So one year ago, I was diagnosed. One year ago, I was terrified and devastated and had no idea what was to come next.
One year ago, I had a terrific mane of hair. One year ago, I had no idea that my life would be so different.
Let me introduce myself. My name is Melissa Peterson, I am forty-one years old, wife to Matt, mother of a darling six year old girl named Lucie, and I have late stage lung cancer. Non small cell adenocarcinoma of the lung, to be exact.
I was diagnosed after returning home from a lovely month-long fortieth birthday vacation in Italy. I had some weird things happen with my left arm while we were there (occasional numbness, tingling), and we could feel some hard lumps in my collarbone area. But it didn’t seem serious enough to warrant coming home early from the trip, that’s for sure.
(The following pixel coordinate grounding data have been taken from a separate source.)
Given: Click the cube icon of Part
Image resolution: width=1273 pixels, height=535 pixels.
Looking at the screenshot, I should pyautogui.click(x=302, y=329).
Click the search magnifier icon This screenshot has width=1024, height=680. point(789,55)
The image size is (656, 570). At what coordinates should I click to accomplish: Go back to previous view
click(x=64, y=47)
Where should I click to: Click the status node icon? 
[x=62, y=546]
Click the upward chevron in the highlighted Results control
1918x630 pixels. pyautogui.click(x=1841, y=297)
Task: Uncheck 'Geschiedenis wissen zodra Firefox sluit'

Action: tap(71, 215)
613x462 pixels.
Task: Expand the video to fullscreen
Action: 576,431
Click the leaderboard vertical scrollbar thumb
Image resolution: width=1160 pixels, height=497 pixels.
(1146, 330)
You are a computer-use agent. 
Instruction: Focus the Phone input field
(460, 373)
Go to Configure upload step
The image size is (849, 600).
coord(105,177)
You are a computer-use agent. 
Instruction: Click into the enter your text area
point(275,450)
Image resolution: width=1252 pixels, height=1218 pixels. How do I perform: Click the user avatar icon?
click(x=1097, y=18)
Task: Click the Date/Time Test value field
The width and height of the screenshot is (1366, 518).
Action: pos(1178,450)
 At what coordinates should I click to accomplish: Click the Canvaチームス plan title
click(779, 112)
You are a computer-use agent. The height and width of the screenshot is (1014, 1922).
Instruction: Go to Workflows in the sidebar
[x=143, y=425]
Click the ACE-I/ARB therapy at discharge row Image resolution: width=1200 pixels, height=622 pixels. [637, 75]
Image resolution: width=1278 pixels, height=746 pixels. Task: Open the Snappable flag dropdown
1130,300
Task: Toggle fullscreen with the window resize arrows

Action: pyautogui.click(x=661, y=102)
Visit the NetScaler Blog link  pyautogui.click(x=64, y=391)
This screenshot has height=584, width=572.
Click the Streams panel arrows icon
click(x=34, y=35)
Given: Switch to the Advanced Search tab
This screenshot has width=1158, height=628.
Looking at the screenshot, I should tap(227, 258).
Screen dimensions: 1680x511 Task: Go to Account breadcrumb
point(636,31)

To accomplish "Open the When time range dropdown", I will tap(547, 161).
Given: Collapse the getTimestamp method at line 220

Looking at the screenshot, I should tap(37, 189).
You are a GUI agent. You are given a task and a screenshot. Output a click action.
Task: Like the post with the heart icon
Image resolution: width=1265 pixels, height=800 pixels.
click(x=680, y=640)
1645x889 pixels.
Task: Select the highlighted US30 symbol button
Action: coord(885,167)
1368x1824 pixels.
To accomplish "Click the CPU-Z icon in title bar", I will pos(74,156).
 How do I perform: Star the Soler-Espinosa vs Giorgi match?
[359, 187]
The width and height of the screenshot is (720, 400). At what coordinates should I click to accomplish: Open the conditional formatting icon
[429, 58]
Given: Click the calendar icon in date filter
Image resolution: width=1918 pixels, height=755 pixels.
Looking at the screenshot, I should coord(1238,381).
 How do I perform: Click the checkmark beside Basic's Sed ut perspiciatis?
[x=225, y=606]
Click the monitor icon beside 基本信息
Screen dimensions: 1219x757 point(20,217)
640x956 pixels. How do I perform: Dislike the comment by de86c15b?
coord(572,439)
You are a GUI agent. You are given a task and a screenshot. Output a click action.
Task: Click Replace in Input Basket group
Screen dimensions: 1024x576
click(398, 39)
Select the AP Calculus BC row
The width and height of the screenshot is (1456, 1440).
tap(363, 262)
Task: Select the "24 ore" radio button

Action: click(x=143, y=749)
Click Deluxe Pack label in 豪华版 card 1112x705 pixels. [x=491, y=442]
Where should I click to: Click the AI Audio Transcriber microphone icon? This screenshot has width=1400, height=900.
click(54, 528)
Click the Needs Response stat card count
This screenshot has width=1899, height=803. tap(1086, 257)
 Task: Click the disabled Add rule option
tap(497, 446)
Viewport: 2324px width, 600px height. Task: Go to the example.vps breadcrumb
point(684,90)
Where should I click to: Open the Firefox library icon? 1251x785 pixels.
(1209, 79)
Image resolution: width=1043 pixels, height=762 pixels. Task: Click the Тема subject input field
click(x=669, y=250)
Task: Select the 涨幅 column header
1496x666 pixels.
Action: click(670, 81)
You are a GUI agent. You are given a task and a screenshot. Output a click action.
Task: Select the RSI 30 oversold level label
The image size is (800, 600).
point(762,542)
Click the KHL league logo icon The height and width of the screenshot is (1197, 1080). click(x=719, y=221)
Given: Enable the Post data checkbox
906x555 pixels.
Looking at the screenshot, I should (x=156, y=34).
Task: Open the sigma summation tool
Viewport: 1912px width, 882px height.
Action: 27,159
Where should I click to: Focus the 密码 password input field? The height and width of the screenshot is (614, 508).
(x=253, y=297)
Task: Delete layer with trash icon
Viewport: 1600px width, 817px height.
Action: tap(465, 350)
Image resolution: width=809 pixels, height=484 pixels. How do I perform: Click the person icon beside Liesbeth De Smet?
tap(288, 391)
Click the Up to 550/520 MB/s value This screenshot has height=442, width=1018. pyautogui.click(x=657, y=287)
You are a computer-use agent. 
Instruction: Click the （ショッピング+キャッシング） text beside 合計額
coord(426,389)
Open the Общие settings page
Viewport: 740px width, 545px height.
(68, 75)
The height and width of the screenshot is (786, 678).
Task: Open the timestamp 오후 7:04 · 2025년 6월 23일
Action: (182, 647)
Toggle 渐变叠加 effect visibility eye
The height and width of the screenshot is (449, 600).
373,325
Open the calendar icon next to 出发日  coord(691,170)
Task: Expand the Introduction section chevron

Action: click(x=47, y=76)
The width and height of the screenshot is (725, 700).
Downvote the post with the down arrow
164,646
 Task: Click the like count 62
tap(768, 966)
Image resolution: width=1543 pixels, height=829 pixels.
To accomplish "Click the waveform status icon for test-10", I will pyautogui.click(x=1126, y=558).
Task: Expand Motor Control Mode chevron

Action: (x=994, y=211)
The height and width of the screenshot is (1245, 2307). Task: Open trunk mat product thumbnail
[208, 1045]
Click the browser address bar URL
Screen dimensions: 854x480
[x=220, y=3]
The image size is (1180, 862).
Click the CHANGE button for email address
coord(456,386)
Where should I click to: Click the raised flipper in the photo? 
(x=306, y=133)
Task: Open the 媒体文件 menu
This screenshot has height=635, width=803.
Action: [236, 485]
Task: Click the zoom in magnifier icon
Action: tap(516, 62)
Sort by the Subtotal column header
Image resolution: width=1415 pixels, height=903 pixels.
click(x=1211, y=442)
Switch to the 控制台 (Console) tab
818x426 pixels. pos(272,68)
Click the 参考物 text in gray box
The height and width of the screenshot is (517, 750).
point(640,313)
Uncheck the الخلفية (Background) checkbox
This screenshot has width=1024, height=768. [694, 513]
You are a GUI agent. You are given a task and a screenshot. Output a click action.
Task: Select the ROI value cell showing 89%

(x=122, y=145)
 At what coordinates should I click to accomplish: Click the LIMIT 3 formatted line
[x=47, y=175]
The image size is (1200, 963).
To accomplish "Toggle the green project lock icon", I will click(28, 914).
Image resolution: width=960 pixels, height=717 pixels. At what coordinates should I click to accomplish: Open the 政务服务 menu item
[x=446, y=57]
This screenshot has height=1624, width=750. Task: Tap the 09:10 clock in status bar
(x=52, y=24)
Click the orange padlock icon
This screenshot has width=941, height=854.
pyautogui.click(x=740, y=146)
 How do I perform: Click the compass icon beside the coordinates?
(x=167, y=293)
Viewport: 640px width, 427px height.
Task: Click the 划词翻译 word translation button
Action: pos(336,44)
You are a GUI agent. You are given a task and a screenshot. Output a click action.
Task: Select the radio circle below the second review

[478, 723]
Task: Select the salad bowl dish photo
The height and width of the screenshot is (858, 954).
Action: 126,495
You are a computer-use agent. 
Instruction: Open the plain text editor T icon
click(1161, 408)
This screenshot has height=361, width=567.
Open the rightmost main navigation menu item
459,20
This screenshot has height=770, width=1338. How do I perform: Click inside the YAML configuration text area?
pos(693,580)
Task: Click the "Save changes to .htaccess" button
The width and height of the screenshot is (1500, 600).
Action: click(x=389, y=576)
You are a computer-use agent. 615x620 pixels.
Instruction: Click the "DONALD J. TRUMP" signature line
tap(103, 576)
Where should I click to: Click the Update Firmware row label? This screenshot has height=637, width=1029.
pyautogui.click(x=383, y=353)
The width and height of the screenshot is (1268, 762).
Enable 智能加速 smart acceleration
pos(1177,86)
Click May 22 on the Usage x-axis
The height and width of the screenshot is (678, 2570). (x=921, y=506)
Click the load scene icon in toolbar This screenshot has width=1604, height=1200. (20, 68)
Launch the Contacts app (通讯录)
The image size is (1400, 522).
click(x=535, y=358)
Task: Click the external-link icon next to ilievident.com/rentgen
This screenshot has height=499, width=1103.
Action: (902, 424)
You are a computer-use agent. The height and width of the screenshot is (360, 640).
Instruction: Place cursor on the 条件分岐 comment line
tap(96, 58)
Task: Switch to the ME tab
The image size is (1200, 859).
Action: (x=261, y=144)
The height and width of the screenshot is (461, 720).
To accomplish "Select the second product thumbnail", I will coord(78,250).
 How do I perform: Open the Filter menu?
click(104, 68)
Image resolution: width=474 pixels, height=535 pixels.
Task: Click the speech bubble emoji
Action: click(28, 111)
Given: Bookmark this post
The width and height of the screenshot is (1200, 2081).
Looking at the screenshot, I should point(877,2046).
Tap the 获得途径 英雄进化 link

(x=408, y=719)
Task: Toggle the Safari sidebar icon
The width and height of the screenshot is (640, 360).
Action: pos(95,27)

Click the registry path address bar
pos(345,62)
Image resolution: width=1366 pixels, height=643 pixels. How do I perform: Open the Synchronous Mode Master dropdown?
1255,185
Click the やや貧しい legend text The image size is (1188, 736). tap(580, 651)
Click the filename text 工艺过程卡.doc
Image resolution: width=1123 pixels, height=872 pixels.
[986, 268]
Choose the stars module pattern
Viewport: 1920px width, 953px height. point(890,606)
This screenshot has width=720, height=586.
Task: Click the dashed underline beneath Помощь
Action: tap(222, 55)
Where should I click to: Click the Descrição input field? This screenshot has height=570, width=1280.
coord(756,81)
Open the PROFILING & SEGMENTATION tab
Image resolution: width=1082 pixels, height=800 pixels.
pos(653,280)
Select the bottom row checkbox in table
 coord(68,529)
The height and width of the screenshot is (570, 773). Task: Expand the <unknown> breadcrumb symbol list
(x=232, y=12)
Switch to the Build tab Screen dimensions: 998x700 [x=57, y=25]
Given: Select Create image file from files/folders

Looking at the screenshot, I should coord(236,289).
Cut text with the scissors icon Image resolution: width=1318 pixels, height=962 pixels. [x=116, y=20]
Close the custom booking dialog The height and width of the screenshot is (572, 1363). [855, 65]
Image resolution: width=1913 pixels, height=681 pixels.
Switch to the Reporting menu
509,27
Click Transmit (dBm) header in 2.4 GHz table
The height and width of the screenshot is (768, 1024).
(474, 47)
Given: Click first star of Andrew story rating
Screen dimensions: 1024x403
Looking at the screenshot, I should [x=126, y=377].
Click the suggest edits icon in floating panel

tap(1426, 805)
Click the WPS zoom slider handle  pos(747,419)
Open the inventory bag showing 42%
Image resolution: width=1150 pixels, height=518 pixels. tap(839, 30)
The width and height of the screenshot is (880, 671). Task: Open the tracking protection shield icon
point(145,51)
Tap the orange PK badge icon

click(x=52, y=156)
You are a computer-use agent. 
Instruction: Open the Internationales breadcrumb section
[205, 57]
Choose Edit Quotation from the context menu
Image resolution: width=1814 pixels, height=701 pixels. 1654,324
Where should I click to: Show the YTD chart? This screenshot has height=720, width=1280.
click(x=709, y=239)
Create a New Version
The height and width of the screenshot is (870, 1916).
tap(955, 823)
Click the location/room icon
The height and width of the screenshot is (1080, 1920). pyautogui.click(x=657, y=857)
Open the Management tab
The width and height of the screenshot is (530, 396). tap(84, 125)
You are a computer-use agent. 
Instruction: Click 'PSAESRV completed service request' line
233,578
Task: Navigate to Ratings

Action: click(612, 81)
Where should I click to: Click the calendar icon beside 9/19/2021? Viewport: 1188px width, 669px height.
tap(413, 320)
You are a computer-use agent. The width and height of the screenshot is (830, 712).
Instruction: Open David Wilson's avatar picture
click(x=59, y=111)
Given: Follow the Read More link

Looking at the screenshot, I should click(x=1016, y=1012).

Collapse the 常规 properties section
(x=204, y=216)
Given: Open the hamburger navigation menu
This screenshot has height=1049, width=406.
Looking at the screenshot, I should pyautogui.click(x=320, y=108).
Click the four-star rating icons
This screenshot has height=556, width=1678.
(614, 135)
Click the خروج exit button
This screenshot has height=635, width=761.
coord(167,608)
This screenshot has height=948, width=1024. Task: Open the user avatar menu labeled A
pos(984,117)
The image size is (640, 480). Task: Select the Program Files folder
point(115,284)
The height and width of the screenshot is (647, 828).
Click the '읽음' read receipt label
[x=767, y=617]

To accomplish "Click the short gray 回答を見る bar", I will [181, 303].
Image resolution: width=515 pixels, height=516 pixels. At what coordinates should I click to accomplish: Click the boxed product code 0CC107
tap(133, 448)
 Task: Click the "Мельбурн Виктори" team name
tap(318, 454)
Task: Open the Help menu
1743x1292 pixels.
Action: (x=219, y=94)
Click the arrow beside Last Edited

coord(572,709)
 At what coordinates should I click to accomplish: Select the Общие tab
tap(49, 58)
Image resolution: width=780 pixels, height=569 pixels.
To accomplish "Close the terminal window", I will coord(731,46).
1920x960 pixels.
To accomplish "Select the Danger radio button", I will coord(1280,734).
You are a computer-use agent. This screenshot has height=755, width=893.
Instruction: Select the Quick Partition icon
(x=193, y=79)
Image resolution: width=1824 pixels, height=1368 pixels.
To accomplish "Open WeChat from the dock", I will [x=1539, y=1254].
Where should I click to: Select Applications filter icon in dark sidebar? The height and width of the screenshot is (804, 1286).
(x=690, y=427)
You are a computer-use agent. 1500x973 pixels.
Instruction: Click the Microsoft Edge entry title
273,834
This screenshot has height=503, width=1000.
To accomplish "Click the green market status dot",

When we got home, my doctor wasted no time getting answers (three days later — I was still dealing with jet lag!). I got a chest CT, a biopsy, a PET scan, all the things the doctors need to make a diagnosis and plan for treatment. Although my primary tumor in my lung is small, it had wreaked some serious havoc around my lymph system, brain, and bones.
I had some whole brain radiation, some hip radiation, and then started on chemo. Finished that up right before Thanksgiving last year, and waited to hear what, if anything we would be giving thanks for. Happily, the chemo (a mix of Cisplatin, Navelbeine and Erbitux) knocked out about half the cancer, which was fantastic news (and the lumps? Totally gone, unlike the ones in my gravy.)
Now I am on Alimta, an infusion I get once every three weeks, and I get scans every three months. So far, the Alimta is working to keep those pesky cancer cells at bay. But as we all know, all too well, life (and cancer) often takes unexpected twists. So I am waiting, and hopeful, and living with lung cancer.